Blasé Capital Another Lottery

It was a migration lottery, which was criticised by experts and American policy-makers because it allowed low-skilled, low-salaried foreign tech employees to enter the US. These people stole American jobs at the entry level, and mid-levels, which left a sizable population of young local graduates jobless. Starting next year, it will be replaced by a new high-tech lottery which, analysts feel, will force the Indian and Chinese firms to not just pay more for the visas but limit the migration to high-skilled, highly-paid workers. The changes in H-1B visas, say Indian experts, will reduce the flow of tech workers, impact innovation, and productivity in America, and encourage offshoring, or more work flows to the Indian campuses. The next change may impact the foreign students, who go to the US for studies, and stay on by getting work visas for a few years. Later, members of both the categories, students, and H-1B visa holders become citizens. So do their spouses, and children.
Although the new lottery system is as much a game of chance and dice as the earlier version, it seems more sophisticated. According to media reports, there are considerable differences. In the earlier regime, the H-1B applicants were granted visas based on random selection through a computerised lottery. The names were lumped together, and a simple lottery would decide the winners. Since there was an annual quota (65,000 + 20,000), large firms would flood the system with applications, and enhance their chances of getting visas. Imagine a firm filing 1,000 applications for 100 visas, and others filing a mere 100. The former has a greater chance to grab the visas. Add to this the scenario where of the 1,000 applications, 950 are of those with 1-3 years of experience, and who earned low salaries. This hiked the entry chances for low-experienced, lower-paid workers. Of course, this eliminated the opportunities for young American tech employees, who lost out largely because they cost more.

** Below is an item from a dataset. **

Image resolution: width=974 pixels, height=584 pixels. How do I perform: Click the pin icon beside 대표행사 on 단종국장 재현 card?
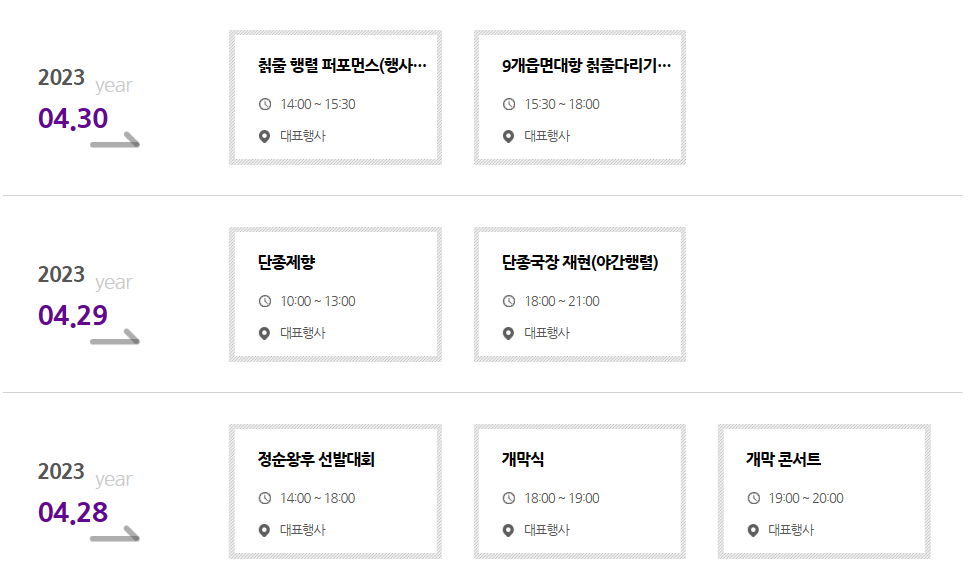pos(507,333)
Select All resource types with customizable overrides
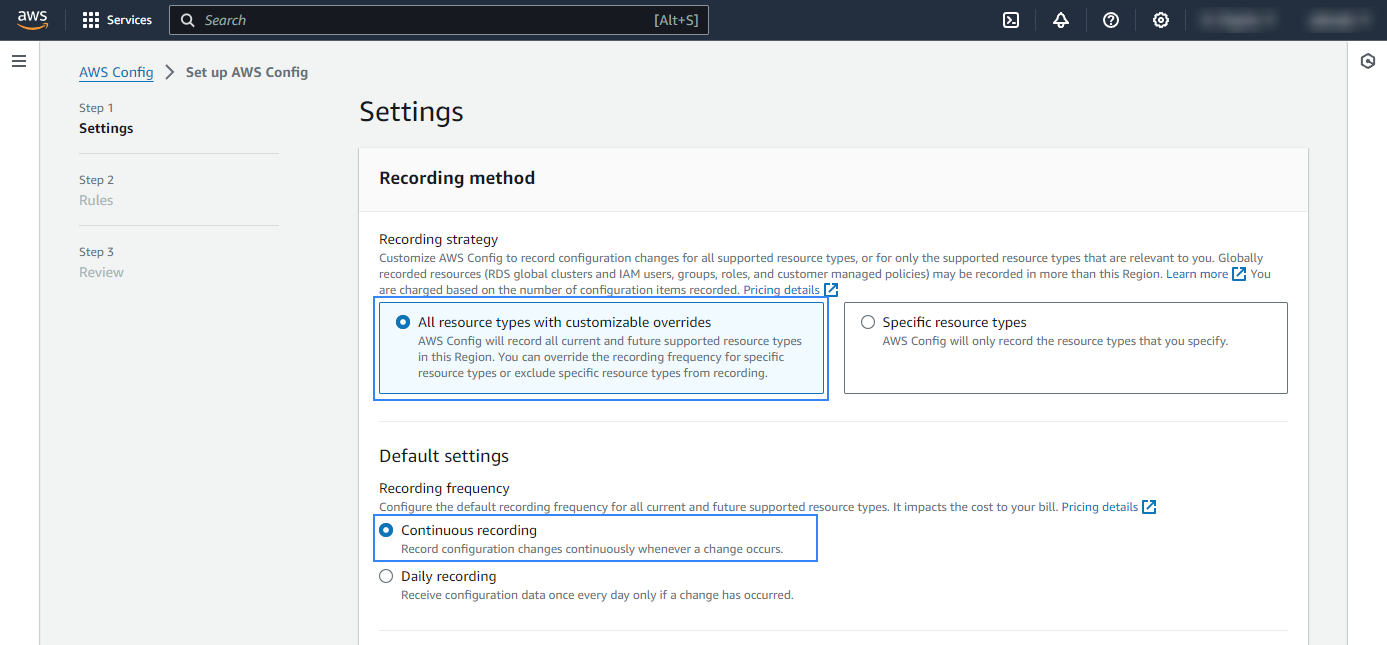 (x=403, y=322)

In the new sophisticated version, the lottery will be graded, and linked to the applicants’ salaries. Candidates will be divided into four tiers, with Tier IV comprising those in the highest salary bracket, followed by Tier III, II, and I. The name of the Tier IV candidate will be put into the lottery system four times, three times for Tier III, two for Tier II, and one for Tier I. In simple terms, if there are 100 candidates each from each tier, the new lottery will not have 400 names as earlier, but 1,000 (400 from Tier IV, 300 from Tier III, 200 from Tier II, and 100 from Tier I. Of course, there will be multiple names. In this scenario, the higher-paid candidates have better odds to win the lottery, and the chances reduce in a graded manner as one comes down the salary ladder. It is about probabilities.
Under the old system, each candidate under the four salary tiers, whose name was entered only once in the lottery, had a selection odds of nearly 30 per cent. If there were more applicants from the lower-salary category, their chances shot up. “The National Foundation for American Policy, which had analysed the draft rules, had stated that under the new mechanism, the probability of selecting an individual at Level IV (Tier IV) … would increase by 107 per cent but fall by 48 per cent for individuals at Level I (Tier I). Effectively, the rules would tilt opportunities heavily towards mid-career professionals, or those in senior roles, while creating a barrier for entry-level professionals, including the bulk of recent international graduates from US universities,” explains a media report. A probabilistic tweak in the lottery system fixes the odds in favour of highly-paid employees.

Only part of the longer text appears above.